We’ve all seen it — a pixilated image. It looks bad, not just to you, but it makes the brand look bad.
Understanding how images get pixilated is the key to having the best quality possible for your brand’s photos and graphics, in both print and digital usages.
First, I’d like to explain that there are two digital files types: Raster and Vector. File types are not to be confused with file formats, which will be covered in a future article.
A Raster image is a file made up of pixels. These types of files are made of “picture elements,” the smallest point in the digital image, and is where the word “pixel” came from. Digital photographs are raster images. The more pixels you have in each square inch of your file, will determine the quality of that image.
A Vector file is made up of lines forming shapes that represent the image. There are no pixels in a vector file, therefore they do not loose quality when they are enlarged.
The quality of a raster press-ready image, for offset printing is 300 pixels per inch (ppi). If you take an image with 300 ppi and enlarge it, the pixels spread out, so there are less pixels per inch and the image quality decreases.
If the image was created as vector — let’s take a logo for example — you can enlarge it as much as you desire and will not have loss of quality. This is why it is important to have your logo designed as a vector format.

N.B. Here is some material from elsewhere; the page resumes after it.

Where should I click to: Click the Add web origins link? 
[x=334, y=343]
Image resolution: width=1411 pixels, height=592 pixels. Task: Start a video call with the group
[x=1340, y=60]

If your logo is designed as a raster image at seven inches wide, for example, and you want to use it on a trade show display or large banner, the image will deteriorate to the point that it is unusable.
When you are preparing an image for usage on the web, the requirement for a high quality image is 72 ppi, which is significantly lower than the requirement for offset printing. Digital print machines, both ink jet and laser, will provide a good print quality with a 72 ppi image, however if you can provide an image of 300 ppi it will be a higher quality print.
An important thing to consider when creating new artwork is how it will be used in the future. If you plan to use your logo or art in large formats, be sure that it is created as a vector, or at the usage size at 300ppi.
If you have a photo that is “small” and you really need it “large” for usage on a banner, it is also possible to have a raster image converted to a vector image, this is a specialty type of artwork, and must be done by a qualified designer/illustrator.
In closing, please know that this information is just the tip of the iceberg. Be sure you are working with a designer who knows how to properly build your designs as well as format them correctly for various usage, which will be covered in the following weeks article.